As far as I'm concerned, you should feel this sensation regularly during training - you should push yourself hard. If you're not pushing yourself hard, then your muscles probably aren't being pushed either.

6 Pride & your ego

"What we face may seem insurmountable. But I've learned something through all those years of training and competing. I've learned something through all those sets and reps during which I never thought I could move another ounce of weight. What I learned is that we are always stronger than we think." - Arnold Schwarzenegger

Have you noticed that I like Arnold?

If you haven't seen the movie "Pumping Iron" with Arnold and Lou Ferrigno, rent it - now! It's from 1977, it's an oldie but it speaks volumes. It gives you a real sense of what Arnold went through in his mind to achieve his body. Arnold is humble and funny, yet tough and serious when it comes to the sport of bodybuilding. This is an amazing movie.

Arnold Schwarzenegger, the King of Bodybuilding started bodybuilding at the age of 15. He once said "I wanted more, I demanded more of myself." Demand more from yourself during the short time you spend in the gym.

Watch the guys - the guys who train really hard. You'll see the difference between the guys who are at the gym simply so they can tell themselves they worked out, the guys who just come to the gym to chat and hang out, the guys who walk around watching everyone else in their tight clothes (the gawkers, as Travis calls them), the guys who work out hard but don't know how to work out effectively, and the guys who work out with oodles of effort and determination.

I once asked my friend why all the guys were looking at themselves in the mirror between sets. I'm not talking about once or twice, but all the time. It seems to be a common thing with all of them - and even him. He told me that most guys in the gym are all about pride and ego. They are there to work and they soak up all the results of that hard work when they look in the mirror. He went on to say that it's a good feeling when their muscles are pumped and it shows - so why not look at it. This got me thinking. Here I was, intimidated and trying not to think about all the others who might be staring at me because I was the only woman on the training floor while all they were thinking about was how good they looked. In most cases, others don't think about us as much as we might think!

From then on I started to think about this more and more and now I see it all with different eyes. I believe that women should adopt this mindset when it comes to ourselves and our bodies. Why shouldn't we love how we look and soak it up!
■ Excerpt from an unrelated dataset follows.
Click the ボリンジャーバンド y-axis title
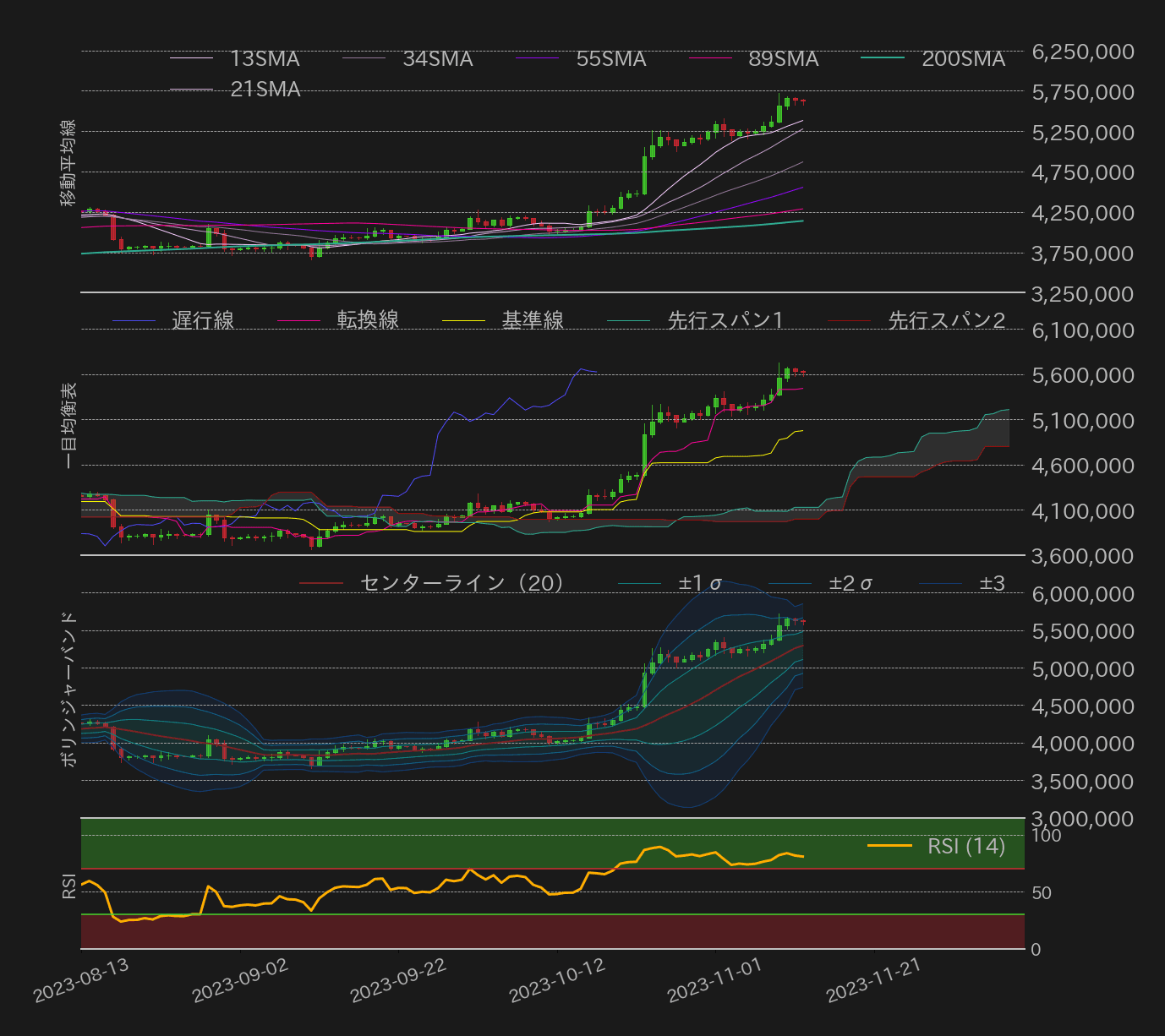This screenshot has height=1036, width=1165. [x=69, y=690]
7. know your weaknesses and be willing to accept them

"I have always been honest about my weaknesses and this has helped me grow. I think that's the key to success in anything: be honest; know your weaknesses; accept them." - Arnold Schwarzenegger

You will have weak points that you will find when you start training. For me it was my shoulders. Barbell shoulder presses caused me pain in my shoulders because my chest muscles were weak and my shoulders were compensating. I was aware of this and started training with weights that were under the weight of an empty bar and worked my way up from there.

Don't push yourself too hard - the last thing you want is an injury. You have to listen to your body - and you'll know when it was too much. Most knowledge comes from trial and error and seeing how your body responds to certain amounts of weight and repetitions.

8 And last but not least, discipline and patience

"Discipline is remembering what you want." - David Campbell

Remember why you are in the gym. Remember that lactic acid will build up in your muscles during training, that it will really hurt and that this pain is what will give you what you want. Overcome that pain and learn to appreciate that pain.

Patience is a trait that is hard to learn. However, in the world of muscle building and fat loss, this is the trait that will keep your mind strong.

"You can't get patience overnight. It's like building muscle - you have to work at it every day." - Eknath Easwaran

Now go out there and train like you mean it, girl!